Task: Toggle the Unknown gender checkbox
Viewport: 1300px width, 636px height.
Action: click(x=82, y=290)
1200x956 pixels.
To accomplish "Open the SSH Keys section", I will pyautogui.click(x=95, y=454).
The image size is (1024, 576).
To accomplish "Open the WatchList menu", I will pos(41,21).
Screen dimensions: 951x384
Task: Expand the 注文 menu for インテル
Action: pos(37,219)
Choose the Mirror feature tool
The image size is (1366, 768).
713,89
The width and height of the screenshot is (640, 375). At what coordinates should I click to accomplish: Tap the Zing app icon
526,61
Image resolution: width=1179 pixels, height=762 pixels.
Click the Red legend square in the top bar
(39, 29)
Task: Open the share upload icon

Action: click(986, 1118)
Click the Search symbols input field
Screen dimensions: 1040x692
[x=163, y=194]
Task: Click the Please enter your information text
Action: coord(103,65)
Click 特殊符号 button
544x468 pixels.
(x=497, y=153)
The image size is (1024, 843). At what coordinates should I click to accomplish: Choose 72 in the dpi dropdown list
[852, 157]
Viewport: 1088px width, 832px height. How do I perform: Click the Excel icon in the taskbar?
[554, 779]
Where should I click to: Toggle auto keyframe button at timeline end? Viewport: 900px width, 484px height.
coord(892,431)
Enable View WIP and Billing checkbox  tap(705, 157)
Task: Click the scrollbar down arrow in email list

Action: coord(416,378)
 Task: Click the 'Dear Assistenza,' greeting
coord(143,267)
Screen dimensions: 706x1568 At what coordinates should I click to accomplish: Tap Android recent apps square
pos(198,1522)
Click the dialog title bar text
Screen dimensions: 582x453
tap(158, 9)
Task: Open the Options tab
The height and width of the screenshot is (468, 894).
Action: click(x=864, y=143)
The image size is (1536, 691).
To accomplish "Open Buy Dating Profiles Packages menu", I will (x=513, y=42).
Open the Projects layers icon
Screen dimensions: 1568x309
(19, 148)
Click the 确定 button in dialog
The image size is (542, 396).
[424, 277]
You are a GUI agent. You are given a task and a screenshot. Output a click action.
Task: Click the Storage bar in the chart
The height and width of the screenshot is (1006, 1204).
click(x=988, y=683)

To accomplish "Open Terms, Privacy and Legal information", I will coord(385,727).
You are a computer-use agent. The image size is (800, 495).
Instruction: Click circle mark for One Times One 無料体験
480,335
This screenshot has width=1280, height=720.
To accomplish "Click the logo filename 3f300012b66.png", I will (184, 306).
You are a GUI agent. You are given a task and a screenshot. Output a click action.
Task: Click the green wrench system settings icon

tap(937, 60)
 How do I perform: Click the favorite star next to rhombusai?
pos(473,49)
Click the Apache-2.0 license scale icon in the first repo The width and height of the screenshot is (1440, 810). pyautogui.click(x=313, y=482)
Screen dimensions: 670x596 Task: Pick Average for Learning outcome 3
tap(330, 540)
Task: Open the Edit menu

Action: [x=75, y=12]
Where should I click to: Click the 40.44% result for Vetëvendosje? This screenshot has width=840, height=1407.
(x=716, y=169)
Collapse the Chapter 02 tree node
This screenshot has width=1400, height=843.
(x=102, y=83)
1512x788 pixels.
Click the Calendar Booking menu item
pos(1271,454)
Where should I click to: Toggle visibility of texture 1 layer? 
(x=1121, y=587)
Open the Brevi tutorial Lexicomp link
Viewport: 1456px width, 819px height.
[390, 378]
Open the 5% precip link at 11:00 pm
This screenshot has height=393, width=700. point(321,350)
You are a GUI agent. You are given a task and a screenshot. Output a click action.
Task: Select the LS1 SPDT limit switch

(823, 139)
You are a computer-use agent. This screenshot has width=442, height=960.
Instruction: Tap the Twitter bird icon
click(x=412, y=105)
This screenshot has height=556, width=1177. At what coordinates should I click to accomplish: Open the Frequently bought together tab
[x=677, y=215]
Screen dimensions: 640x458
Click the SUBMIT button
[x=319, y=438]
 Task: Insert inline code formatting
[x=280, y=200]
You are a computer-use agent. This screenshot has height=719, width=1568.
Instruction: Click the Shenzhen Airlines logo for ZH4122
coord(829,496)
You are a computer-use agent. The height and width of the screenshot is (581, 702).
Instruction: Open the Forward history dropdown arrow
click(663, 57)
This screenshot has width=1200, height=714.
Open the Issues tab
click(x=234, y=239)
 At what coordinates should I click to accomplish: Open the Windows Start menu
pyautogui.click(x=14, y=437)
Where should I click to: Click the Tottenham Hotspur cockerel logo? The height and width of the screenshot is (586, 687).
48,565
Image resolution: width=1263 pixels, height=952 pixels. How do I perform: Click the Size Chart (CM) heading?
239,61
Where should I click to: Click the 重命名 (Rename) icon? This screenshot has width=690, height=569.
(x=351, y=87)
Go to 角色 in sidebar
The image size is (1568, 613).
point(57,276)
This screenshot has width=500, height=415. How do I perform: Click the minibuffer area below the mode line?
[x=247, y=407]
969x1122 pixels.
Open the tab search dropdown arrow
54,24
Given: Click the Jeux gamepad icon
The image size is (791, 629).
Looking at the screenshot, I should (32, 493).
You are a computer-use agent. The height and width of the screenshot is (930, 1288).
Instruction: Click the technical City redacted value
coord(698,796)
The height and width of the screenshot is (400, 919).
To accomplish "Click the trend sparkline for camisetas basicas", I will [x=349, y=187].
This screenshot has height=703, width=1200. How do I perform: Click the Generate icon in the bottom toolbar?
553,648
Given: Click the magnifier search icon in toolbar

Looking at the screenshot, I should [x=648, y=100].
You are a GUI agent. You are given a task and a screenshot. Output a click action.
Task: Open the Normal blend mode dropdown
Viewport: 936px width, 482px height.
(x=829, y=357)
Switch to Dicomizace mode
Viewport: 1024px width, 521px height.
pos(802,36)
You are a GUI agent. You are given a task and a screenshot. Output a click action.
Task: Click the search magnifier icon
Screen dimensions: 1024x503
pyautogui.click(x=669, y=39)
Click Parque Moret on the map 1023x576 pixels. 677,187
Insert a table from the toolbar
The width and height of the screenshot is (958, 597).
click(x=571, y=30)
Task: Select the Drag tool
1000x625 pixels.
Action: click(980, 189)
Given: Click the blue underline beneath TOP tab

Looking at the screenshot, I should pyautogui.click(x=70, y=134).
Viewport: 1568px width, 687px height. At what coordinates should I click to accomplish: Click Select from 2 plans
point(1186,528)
▬▬▬▬▬▬▬▬▬▬
### INSTRUCTIONS TO FOLLOW
From the data above, copy each line that holds "computer".

### WRITTEN REPLY
You are a computer-use agent. The image size is (800, 495).
You are a computer-use agent. This screenshot has width=442, height=960.
You are a computer-use agent. This screenshot has height=719, width=1568.
You are a computer-use agent. The height and width of the screenshot is (581, 702).
You are a computer-use agent. The height and width of the screenshot is (930, 1288).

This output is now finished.